DIRECTIONS FOR THIS TASK>
A faithful, complete copy of the entries below is required, with images removed.

GIVEN ENTRIES>
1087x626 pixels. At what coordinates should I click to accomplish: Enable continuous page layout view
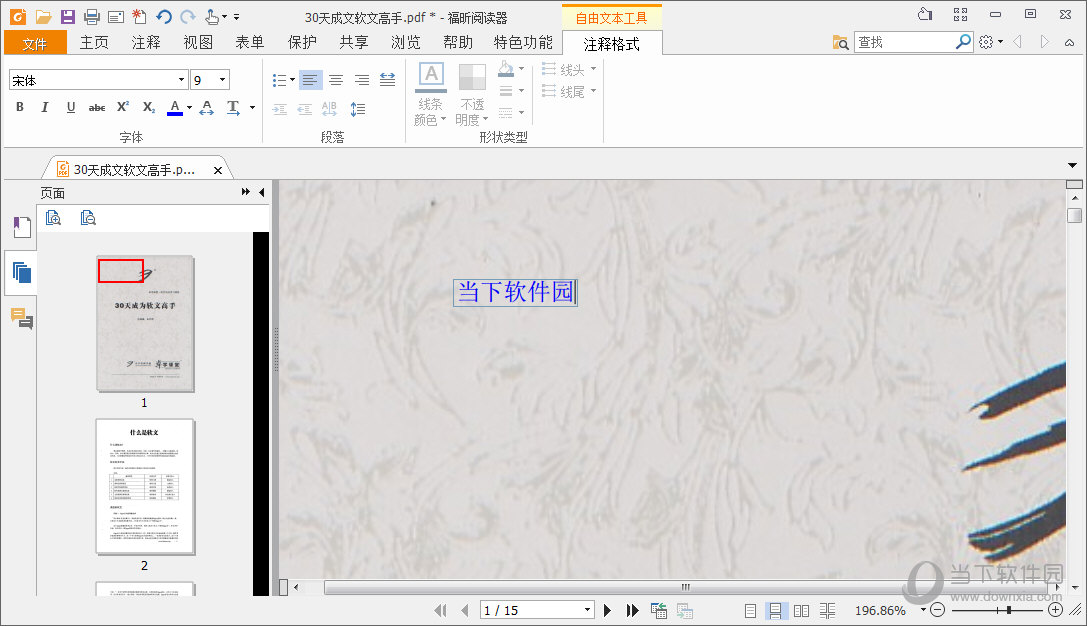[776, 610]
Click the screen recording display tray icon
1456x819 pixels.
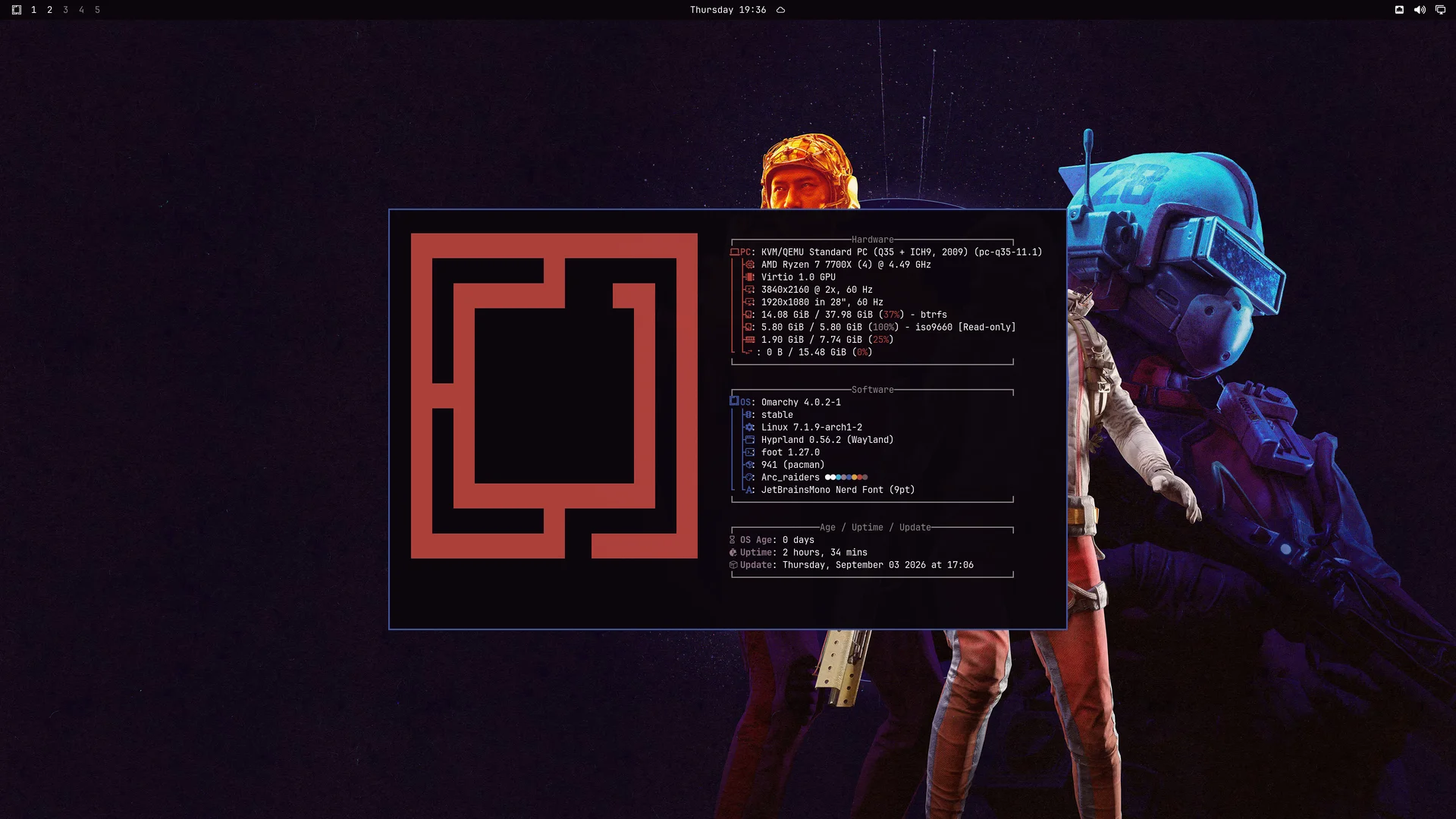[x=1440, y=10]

TASK SOLUTION>
1087x626 pixels. At what coordinates should I click to accomplish: Enable continuous page layout view
[776, 610]
Click the screen recording display tray icon
1456x819 pixels.
[x=1440, y=10]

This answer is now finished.